* [TASK DATA]:
===
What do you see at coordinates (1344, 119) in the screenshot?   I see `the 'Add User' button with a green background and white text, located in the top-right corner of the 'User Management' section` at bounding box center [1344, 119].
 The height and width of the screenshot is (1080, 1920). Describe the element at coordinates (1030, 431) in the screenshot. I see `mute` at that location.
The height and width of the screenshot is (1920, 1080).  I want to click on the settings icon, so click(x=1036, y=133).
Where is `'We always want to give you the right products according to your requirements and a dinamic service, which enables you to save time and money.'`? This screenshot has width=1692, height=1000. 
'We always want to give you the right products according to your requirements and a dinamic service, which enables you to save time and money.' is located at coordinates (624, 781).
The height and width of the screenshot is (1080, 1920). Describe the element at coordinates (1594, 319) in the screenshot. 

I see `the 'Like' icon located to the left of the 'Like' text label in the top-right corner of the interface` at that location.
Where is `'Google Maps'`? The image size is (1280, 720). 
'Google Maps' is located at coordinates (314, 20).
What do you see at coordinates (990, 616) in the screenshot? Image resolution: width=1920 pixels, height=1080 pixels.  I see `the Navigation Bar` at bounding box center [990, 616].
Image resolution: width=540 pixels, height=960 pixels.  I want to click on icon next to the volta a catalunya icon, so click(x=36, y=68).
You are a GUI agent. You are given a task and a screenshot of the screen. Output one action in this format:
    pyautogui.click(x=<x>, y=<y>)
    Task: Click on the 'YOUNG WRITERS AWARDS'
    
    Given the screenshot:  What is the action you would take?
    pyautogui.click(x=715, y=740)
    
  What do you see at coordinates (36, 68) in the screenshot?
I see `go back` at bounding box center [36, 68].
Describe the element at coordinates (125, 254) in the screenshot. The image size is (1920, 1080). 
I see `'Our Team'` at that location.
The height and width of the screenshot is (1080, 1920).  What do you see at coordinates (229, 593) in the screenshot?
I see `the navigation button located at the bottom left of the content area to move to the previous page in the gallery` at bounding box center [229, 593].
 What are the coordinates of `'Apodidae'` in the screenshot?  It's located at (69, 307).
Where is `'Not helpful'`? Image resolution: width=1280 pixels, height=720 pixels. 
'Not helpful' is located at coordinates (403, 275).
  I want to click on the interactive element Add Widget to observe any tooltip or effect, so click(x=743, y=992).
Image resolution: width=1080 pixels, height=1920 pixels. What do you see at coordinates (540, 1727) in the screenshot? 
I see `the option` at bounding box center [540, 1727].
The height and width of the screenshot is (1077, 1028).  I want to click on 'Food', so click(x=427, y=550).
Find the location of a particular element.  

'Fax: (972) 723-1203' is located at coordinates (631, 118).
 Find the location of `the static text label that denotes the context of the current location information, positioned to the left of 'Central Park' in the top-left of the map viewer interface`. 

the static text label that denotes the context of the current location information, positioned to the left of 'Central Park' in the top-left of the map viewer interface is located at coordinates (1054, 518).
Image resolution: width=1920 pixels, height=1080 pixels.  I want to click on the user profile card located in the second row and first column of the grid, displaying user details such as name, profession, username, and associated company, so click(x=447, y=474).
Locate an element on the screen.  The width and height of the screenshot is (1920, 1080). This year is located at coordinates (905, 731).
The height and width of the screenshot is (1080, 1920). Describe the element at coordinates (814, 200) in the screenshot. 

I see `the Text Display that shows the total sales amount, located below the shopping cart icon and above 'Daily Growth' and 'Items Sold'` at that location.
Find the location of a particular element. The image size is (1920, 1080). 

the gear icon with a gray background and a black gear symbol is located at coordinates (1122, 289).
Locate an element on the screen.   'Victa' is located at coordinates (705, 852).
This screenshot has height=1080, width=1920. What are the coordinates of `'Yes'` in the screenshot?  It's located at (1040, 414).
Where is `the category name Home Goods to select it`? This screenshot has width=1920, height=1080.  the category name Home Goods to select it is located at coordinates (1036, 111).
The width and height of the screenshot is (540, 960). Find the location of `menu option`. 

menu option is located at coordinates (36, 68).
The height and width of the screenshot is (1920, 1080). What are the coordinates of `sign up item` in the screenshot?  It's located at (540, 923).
===
Rewrite the rows between the line holding "319) in the screenshot." and the line holding "coordinates (314, 20).", inclusive, changing "Describe" to "Identify" and leaving everything else as it is.

* [ANSWER BELOW]:
The height and width of the screenshot is (1080, 1920). Identify the element at coordinates (1594, 319) in the screenshot. 

I see `the 'Like' icon located to the left of the 'Like' text label in the top-right corner of the interface` at that location.
Where is `'Google Maps'`? The image size is (1280, 720). 
'Google Maps' is located at coordinates (314, 20).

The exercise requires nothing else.